Gartrell did as she asked, and she rubbed her forearm with her hand. She pocketed the key and slipped the revolver back into the waistband of her jeans, then turned toward the hallway behind them. She slowly picked her way to a white door and reached for its brass knob.

“Hold up,” Gartrell said.

She stopped with her hand only an inch from the doorknob. “Why?”

“Give me a second.” Gartrell looked around the lobby. It was a pre-war building, one of those many structures that had been built before World War II. The lobby had been regentrified, with a granite floor and an ornate ceiling from which hung art deco light fixtures that would remain dark for quite a while longer. A row of mailboxes were set into the wall near the door, across from a desk where the doorman would normally be stationed.

“What’s on this floor?” he asked.

“Laundry. Elevators. Stairs. Storage, with more below.”

“How many stories?”

“Sixteen.”

“And how many people are left in the building?”

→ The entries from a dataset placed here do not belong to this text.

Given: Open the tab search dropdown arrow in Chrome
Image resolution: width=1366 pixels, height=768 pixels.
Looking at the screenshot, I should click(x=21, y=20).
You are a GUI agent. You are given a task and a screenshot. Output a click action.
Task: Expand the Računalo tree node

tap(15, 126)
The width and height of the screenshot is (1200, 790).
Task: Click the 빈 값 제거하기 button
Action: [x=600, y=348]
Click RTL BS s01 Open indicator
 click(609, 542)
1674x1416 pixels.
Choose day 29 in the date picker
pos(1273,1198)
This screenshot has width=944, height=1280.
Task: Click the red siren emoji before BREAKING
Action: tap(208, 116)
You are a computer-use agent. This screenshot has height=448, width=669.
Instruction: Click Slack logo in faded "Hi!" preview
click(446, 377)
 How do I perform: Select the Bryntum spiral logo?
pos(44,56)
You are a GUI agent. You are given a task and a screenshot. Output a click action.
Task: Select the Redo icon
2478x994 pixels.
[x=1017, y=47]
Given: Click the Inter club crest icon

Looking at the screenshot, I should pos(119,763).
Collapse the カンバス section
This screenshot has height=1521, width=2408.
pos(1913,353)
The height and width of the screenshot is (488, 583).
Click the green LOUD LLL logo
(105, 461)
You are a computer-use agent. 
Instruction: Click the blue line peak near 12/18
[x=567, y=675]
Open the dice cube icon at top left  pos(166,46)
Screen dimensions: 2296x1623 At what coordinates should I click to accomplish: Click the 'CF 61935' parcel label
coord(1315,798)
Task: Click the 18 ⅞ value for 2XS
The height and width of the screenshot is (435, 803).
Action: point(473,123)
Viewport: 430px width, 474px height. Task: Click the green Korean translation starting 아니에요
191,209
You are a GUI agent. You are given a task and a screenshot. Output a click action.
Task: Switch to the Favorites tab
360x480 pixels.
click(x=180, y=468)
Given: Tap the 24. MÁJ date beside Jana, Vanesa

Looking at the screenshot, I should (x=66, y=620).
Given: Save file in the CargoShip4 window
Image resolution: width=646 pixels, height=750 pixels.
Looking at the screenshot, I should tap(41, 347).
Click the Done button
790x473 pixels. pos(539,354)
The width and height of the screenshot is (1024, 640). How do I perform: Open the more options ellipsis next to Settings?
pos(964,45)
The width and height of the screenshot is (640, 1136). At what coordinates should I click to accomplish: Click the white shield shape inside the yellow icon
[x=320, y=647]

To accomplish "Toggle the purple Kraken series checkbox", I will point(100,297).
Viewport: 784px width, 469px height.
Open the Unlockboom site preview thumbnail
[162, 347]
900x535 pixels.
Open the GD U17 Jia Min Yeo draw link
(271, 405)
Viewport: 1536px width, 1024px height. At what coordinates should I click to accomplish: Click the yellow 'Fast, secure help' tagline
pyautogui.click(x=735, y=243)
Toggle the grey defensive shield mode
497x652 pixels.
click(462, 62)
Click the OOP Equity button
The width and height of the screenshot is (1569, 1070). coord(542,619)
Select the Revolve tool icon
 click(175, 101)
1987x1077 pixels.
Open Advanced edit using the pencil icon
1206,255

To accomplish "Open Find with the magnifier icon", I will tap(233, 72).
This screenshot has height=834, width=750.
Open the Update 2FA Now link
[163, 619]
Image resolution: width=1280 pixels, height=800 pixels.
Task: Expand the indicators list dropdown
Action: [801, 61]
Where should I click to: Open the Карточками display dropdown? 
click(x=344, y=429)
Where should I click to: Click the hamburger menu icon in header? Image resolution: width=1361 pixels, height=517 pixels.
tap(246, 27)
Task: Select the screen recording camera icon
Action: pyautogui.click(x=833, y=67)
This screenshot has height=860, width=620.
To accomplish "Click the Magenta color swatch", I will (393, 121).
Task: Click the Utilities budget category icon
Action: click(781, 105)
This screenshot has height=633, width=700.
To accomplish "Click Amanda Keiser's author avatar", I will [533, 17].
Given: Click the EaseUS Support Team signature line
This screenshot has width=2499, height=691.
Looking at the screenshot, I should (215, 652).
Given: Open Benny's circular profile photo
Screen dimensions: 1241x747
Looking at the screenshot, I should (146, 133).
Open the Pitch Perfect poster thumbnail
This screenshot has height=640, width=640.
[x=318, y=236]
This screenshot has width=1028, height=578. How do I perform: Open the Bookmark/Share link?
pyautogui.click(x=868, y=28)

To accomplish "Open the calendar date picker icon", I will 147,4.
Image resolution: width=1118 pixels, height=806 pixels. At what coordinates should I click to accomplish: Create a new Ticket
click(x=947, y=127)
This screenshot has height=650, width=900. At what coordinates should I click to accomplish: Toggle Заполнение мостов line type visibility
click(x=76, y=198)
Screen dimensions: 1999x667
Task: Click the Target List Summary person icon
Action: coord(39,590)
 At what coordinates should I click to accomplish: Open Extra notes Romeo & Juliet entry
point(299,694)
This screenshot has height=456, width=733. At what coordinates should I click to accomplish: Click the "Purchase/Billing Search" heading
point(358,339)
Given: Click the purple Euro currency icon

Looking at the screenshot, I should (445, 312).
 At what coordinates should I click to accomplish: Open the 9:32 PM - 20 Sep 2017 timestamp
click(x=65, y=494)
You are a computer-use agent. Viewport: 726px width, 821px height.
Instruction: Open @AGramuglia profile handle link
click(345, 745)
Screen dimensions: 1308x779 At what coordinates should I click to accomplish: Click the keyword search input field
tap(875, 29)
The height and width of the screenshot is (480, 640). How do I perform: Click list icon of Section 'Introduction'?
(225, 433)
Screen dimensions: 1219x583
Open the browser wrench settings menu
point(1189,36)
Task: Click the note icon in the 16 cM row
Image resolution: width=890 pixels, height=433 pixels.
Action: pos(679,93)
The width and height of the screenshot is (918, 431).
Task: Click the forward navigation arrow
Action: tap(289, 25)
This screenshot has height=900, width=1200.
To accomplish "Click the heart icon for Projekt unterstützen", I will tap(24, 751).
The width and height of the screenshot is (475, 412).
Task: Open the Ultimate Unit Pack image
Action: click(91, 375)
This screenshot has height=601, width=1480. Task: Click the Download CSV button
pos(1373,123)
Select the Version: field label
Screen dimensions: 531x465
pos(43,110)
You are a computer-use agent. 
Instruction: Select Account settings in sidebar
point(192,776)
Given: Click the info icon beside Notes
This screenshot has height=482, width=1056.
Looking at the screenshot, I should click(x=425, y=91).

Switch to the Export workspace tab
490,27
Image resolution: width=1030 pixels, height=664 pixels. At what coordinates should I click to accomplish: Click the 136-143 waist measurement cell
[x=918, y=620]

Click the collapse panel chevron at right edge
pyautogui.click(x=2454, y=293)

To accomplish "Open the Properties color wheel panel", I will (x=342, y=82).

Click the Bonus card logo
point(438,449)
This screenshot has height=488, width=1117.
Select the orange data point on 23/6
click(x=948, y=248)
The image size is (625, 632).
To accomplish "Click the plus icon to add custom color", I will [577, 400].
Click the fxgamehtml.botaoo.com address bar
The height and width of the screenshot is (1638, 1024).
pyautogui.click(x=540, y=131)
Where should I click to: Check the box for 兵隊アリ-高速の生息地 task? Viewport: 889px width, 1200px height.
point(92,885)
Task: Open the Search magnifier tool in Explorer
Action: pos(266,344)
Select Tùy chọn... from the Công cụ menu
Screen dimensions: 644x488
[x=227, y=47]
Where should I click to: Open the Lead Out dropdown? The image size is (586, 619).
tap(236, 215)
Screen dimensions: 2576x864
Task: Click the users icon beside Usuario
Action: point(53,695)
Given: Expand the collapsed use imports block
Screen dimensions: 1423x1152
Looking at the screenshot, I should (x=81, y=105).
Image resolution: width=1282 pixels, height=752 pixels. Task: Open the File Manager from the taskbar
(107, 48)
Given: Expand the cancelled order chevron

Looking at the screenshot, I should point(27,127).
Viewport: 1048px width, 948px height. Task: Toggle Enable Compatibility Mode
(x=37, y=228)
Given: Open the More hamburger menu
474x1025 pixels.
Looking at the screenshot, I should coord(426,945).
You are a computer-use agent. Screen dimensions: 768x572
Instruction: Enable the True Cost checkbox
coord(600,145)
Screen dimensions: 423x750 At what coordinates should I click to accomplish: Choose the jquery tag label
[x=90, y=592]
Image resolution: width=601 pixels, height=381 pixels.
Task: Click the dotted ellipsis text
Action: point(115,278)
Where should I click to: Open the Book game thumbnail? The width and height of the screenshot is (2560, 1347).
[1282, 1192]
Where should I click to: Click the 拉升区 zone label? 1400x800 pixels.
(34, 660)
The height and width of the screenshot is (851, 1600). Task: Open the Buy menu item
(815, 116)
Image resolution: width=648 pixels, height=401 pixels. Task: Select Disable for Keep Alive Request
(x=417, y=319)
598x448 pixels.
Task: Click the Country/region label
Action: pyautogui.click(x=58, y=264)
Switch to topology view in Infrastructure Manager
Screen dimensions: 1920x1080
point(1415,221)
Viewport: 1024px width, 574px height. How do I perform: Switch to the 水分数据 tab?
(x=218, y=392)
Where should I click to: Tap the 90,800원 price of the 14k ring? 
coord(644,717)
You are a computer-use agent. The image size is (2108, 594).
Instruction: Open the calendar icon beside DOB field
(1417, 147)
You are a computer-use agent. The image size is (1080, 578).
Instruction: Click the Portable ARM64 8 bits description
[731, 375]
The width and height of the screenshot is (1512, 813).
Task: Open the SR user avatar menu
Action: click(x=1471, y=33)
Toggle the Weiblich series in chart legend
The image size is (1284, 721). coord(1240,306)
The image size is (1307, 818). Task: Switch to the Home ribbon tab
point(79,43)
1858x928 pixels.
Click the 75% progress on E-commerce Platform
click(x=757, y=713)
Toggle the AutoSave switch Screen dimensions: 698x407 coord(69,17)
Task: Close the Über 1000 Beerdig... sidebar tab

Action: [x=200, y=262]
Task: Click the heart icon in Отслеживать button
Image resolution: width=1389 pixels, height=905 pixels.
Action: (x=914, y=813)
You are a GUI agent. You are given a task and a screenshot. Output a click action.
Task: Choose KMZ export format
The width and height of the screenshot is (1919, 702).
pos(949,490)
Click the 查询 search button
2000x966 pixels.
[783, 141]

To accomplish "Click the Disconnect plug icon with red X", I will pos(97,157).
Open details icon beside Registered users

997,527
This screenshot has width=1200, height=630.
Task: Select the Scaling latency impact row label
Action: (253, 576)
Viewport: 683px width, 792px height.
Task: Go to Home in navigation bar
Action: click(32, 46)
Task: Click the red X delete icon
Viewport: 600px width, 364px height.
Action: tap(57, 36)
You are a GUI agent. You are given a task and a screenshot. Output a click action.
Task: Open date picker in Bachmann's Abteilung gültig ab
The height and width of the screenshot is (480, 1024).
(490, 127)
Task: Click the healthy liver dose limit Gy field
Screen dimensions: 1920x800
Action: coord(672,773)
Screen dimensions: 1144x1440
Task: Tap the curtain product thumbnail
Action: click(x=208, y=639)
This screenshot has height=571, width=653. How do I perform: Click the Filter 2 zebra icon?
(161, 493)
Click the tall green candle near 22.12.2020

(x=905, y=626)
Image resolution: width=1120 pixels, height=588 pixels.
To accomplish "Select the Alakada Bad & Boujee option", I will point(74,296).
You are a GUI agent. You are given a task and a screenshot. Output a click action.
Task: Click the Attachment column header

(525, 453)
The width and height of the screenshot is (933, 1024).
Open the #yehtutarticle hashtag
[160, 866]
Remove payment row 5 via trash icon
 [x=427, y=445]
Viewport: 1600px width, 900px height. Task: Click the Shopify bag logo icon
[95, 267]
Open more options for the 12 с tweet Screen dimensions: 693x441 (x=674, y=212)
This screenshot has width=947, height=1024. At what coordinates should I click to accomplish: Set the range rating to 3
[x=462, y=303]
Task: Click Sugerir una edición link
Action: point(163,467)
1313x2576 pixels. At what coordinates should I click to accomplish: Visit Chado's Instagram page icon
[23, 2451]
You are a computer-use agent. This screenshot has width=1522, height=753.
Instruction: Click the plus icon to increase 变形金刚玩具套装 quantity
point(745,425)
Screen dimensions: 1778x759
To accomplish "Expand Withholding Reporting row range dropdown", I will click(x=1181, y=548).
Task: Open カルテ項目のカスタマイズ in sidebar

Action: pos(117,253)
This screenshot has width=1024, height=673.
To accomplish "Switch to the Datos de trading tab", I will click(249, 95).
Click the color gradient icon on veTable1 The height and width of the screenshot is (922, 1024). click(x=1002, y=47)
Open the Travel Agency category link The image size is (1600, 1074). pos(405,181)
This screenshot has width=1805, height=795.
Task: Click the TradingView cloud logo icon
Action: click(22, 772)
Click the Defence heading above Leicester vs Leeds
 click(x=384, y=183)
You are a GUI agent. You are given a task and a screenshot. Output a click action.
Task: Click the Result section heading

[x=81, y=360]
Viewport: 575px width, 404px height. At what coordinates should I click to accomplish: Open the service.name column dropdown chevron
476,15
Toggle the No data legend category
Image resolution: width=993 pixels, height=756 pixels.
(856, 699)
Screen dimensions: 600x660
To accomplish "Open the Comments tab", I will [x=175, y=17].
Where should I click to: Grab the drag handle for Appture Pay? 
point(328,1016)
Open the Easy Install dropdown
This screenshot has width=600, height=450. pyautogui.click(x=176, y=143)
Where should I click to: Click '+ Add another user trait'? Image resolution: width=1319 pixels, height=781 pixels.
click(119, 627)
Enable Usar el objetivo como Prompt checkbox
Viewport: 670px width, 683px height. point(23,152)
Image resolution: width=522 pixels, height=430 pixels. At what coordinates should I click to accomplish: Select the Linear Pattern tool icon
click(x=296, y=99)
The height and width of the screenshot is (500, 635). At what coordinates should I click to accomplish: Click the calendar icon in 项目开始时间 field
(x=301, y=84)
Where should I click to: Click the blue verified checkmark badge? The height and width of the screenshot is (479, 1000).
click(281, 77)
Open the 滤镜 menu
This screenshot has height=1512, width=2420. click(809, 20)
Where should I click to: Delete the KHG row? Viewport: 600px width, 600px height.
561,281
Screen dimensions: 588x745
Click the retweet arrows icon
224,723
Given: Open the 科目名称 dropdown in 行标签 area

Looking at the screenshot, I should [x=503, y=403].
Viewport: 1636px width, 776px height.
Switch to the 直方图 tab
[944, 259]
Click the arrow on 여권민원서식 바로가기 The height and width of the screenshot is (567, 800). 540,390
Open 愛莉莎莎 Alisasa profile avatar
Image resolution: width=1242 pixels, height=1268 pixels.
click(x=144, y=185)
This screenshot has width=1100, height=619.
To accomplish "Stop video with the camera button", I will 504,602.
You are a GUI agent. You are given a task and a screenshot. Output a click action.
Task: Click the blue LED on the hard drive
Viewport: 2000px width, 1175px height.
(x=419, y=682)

“No one. They evacuated.” Her face was no longer blank and expressionless. She looked agitated. “Listen, I need to get to my son. You want to look around? Knock yourself out.”

“I’m good,” Gartrell said.

She pulled open the door, and it led into a stairwell. At the base of the stairs was a long, black Maglite. She picked it up and looked back at him.

“Close the door so I can turn this on.”

“Why don’t you forget about that for a moment and let me go up first,” he said. “You turn that on, my night vision gear will blank out, and it’s more useful right now than a flashlight. You get what I’m saying?”

“No.”

Gartrell sighed. “The zeds, they can key in on light real well. Not doing things like giving off light, loud noises, probably even smells like cooking food and things like that will go a long way toward ensuring our continued survival. And if there’s a zed in this stairway, for instance, it’ll see the light long before we see it. You reading me on that now?”

“You don’t want me to use the light. You want to use your night vision. Fine. Let’s go to the fourth floor. You first.”

Gartrell nodded and mounted the steps, taking them one at a time, his AA-12 at the ready. As it always was.